The findings of the project's intial questionnaire surveys, carried out in 1994, were published in Protecting Cultural Objects: A Preliminary Survey. Since its publication in July 1995, 12,000 copies of the report have been distributed worldwide. Protecting Cultural Objects in the Global Information Society (inset)—a short video publicizing the work of the project—was released in December 1996.

The illicit trade in cultural objects is now widely recognized as one of the most prevalent categories of international crime. As an international problem, it can be dealt with effectively only by international collaboration among diverse organizations in both the public and private sectors. There is widespread agreement that documentation is crucial to the protection of cultural objects, for stolen objects that have not been photographed and adequately described are rarely recoverable by their rightful owners. Unfortunately, very few objects have been documented to a level that can materially assist in their recovery in the event of theft. Even for objects that have been so documented, the information collected is extremely variable. It is important, therefore, that efforts be made to increase public awareness of the need to make adequate, standardized descriptions of objects.

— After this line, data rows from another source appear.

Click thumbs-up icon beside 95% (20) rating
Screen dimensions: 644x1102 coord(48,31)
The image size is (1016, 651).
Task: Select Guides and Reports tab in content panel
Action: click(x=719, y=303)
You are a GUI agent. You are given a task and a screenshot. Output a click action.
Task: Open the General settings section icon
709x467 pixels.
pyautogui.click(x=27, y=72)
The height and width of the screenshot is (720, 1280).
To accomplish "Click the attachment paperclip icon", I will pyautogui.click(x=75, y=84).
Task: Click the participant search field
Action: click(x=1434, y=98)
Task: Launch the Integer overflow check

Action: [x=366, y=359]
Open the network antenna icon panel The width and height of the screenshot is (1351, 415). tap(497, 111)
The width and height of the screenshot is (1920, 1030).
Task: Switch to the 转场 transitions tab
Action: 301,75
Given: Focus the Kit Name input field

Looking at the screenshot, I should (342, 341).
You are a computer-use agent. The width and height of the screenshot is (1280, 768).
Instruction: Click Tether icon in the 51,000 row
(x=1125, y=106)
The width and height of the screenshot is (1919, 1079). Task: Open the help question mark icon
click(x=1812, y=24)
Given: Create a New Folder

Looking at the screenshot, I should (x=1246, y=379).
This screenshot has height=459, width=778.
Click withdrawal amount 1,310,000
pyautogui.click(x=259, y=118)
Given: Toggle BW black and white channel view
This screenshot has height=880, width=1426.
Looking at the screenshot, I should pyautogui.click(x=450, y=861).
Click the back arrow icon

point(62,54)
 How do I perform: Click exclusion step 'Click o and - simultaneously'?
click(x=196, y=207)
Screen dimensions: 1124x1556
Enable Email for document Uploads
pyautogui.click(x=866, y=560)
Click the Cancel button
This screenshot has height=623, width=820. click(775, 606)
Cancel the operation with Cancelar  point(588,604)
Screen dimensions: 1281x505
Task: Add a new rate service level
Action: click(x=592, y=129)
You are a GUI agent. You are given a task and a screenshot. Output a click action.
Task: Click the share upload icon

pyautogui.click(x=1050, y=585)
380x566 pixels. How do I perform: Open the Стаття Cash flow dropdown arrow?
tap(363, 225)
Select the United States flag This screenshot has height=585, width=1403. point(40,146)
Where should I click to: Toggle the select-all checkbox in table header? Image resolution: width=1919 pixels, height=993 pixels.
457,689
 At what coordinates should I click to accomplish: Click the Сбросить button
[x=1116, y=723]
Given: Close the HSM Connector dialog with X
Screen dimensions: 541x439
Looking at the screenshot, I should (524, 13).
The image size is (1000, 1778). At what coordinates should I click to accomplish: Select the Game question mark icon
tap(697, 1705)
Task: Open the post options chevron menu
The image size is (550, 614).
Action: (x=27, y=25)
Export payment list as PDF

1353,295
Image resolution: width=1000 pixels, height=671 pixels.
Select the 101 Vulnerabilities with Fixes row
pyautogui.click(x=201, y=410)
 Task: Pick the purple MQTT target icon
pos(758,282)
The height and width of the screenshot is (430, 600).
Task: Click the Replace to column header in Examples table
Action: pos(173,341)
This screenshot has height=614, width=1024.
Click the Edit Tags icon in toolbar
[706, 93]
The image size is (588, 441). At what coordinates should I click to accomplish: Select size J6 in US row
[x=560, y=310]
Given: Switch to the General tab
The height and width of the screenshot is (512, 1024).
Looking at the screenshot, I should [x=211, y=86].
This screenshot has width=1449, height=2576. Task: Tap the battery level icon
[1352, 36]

It is one thing to encourage the compilation of descriptions of objects as a security measure, but quite another to develop effective means of circulating this documentation to organizations that can assist in the recovery of the objects if they are stolen. Ideally, the information that can identify a stolen or illegally exported object should be able to travel at least as fast as the object itself. This will mean that the information may have to cross national borders and be circulated among a number of organizations. The development of electronic networks makes this effort technically possible. But the existence of digital information and computer networks to transmit information solves only part of the problem; also needed are standards that will make it possible to exchange information in a form that is intelligible to both systems and people.

The Project

In 1993 the Getty Information Institute interviewed a number of leading national and international umbrella agencies and government bodies in order to gain an understanding of the role played by documentation in the protection of cultural objects. There was broad agreement on the need to collectively address issues relating to documentation practices and the imple-mentation of international standards. In July of that year the Institute convened a meeting in Paris to discuss the possibility of developing an international collaborative project to define documentation standards for identifying cultural objects. The meeting was attended by representatives of the Conference for Security and Co-operation in Europe (now the Organization for Security and Co-operation in Europe), the Council of Europe, the International Council of Museums, Interpol, UNESCO, and the U.S. Information Agency. The participants agreed on the need for such an initiative and recommended that it focus on developing a standard for the information required to identify cultural objects, and on the mechanisms for encouraging the implementa-tion of the standard. As a result of these consultations, a project was defined and initiated, with the following primary objectives:

The new standard is not seen as an alternative to existing standards, but rather as a minimum standard created for a specific purpose—that of describing objects to enable them to be identified. As such it can be incorporated into existing systems and nested within existing standards. It is a type of standard sometimes called a "core" standard: core because it comprises certain minimum categories of essential information that are common to a number of documentation systems, making it easier to record, use, and exchange information across systems. An important aspect of a core standard is that it provides the key to further information held in the database, both within an individual organization or elsewhere, but does not seek to "make organizations conform to systems which are incompatible with their own needs."1 Moreover, these standards are designed to be capable of being implemented in traditional, non-computerized ways of making inventories and catalogues as well as in sophisticated computerized databases.

Developing the Standard

Threats to cultural objects are of concern to organizations charged with their management, interpretation, and protection, as well as those bodies responsible for their recovery in the event of theft. Museums, law-enforcement and customs agencies, commercial art theft databases, the art trade, appraisers, and insurance companies around the world all create and hold documentation on cultural objects. From the outset, the project has recognized the need to work collaboratively with organizations in six key communities:

The information needs of these organizations inevitably vary, but all need documentation that makes it possible to identify objects. Building a broad consensus across these communities on the categories of information needed to identify objects has been the essential precondition to a successful outcome for this initiative, for a universally applicable standard can be developed only by understanding and responding to the specific needs of these different communities.


Notes:

1 J. Bold, "The Documentation of the Architectural Heritage of Europe," Architectural Heritage: Inventory and Documentation Methods in Europe (Strasbourg: Council of Europe, 1993), 149.

2 R. Thornes, Protecting Cultural Objects Through International Documentation Standards: A Preliminary Survey (Santa Monica: Getty Art History Information Program, 1995).